One of the few anthropologists who studies the families' decision-making has found that parents' reasoning is based on a number of complex factors. "What they understood intellectually, that the disease was incurable, was not necessarily what motivated their choices,'" said Myra Bluebond-Langner, of Rutgers University.
In a study presented this year, she tracked 40 families in one British and one American hospital from the point when standard therapy had failed and the chance of cure was less than 30 percent for the child. Not one family turned down a treatment possibility. Even if their child was in the earliest phase of a clinical trial, most considered the yet-unproven remedy to be doing something that might extend the child's life.
Doctors and scientists say that to parents, heroic rescue efforts such as lung transplants for cystic fibrosis patients, look like the promise of a new life. Often parents hope for a discovery that might save their child if only he or she can hold on a bit longer.
Some worry about how that push affects the children. Art Caplan, a bioethicist at the University of Pennsylvania, described cases he has been consulted on, where a 14-year-old boy was about to get his third liver transplant, where infants with genetic defects were going in for their eighth, ninth and 10th neurosurgical procedures.
"Our culture values children, and chasing any odds is what is morally expected," Caplan said. "Anything less is just seen as somehow amoral."
For Michele, the twin emotions were expressed in what a Philadelphia pediatrician calls the Persephone syndrome. Like the maiden in Greek mythology who must die each winter before being allowed to return to life each spring, ailing children nearly perish and inexplicably rebound. Afterward, their parents are full of hope.
The same feeling can be called denial. Either way, parents say they can't carry on without it.
"To say it's false hope is too cut and dried. These families have watched their child go down, seem to be heading away forever, and then come back," said Dr. Chris Feudtner, a pediatrician at the Children's Hospital of Philadelphia.
No wonder they are skeptical when yet another doctor tells them their child isn't going to make it. "Can you imagine what that would do to you?" he asked.
TO THE END
In the summer of 2002, Texas Children's Hospital was ready to try its experimental therapy on R.J. Scientists had engineered the boy's own immune system cells to try to fight his cancer. And with money from a nonprofit group that helps parents pursue second opinions and other treatments, the family flew to Houston.
Medically, it was a long shot, but not to Michele, who believed there was a miracle out there, if only she could find it. Friends and family in Pocomoke City felt the same way. And R.J. wanted to try.
Once in Texas, R.J. was well enough to get just one dose.
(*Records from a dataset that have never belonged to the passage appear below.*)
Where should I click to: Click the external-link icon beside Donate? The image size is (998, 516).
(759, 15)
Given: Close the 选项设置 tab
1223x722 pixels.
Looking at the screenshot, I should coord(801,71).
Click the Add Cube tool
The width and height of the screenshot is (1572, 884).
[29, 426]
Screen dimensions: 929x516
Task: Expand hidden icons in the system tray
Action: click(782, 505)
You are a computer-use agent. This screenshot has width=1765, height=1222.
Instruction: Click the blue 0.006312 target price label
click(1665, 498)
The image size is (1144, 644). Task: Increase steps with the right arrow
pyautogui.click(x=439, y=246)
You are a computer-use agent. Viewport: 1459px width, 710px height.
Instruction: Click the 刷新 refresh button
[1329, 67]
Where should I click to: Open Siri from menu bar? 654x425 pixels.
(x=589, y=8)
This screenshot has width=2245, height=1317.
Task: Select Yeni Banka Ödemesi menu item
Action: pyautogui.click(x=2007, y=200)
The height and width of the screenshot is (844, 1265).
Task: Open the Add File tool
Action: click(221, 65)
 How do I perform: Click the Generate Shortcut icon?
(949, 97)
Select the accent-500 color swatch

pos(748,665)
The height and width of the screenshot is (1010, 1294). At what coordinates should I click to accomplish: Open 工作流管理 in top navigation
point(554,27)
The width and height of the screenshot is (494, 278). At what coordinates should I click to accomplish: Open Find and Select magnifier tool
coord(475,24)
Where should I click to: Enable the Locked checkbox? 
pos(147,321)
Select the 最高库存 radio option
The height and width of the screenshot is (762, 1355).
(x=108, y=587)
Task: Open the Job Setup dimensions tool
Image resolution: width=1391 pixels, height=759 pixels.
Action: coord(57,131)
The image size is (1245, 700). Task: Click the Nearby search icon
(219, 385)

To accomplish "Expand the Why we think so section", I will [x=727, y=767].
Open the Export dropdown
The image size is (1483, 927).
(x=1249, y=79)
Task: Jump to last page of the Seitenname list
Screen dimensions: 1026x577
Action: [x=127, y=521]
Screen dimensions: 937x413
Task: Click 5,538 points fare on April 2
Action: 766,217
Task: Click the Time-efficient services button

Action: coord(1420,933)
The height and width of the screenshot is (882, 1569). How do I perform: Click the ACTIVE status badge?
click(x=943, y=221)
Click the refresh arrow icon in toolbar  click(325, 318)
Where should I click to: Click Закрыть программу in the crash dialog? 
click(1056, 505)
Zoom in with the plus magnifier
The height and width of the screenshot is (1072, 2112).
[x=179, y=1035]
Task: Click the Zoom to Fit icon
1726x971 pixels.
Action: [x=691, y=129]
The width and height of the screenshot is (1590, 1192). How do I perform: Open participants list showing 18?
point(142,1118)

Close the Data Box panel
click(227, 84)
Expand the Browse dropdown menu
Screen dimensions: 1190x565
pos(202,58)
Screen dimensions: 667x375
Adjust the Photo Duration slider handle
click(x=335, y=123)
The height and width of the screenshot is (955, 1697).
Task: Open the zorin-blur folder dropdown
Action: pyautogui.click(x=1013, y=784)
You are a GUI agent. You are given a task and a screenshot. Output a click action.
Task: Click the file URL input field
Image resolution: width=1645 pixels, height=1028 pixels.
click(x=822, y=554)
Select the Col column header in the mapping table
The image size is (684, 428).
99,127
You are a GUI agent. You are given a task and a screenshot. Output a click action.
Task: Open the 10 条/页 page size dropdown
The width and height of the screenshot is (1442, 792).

Doctors discovered that a tumor was starting to block his airway. Other tumors were already obstructing his nose and mouth, so little air could get through. Surgeons said they needed to operate immediately to insert a breathing tube.
Michele said she hadn't wanted one in R.J.'s throat. He would have a painful wound to be tended to and would not be able to swim, something he loved. But when she conferred with R.J.'s doctors at Hopkins and Maryland, they explained that otherwise, he would likely suffocate within hours or days.
Before she gave her consent, Michele talked with R.J. He told her he was scared, but he said he didn't want to die. She was determined not to let that happen, not yet. Certainly not far from home, in Texas, where they had come seeking a cure.
"This was my child. I was willing to fight to the bitter end," she said. "If there was a 1 percent chance, I was willing to take it."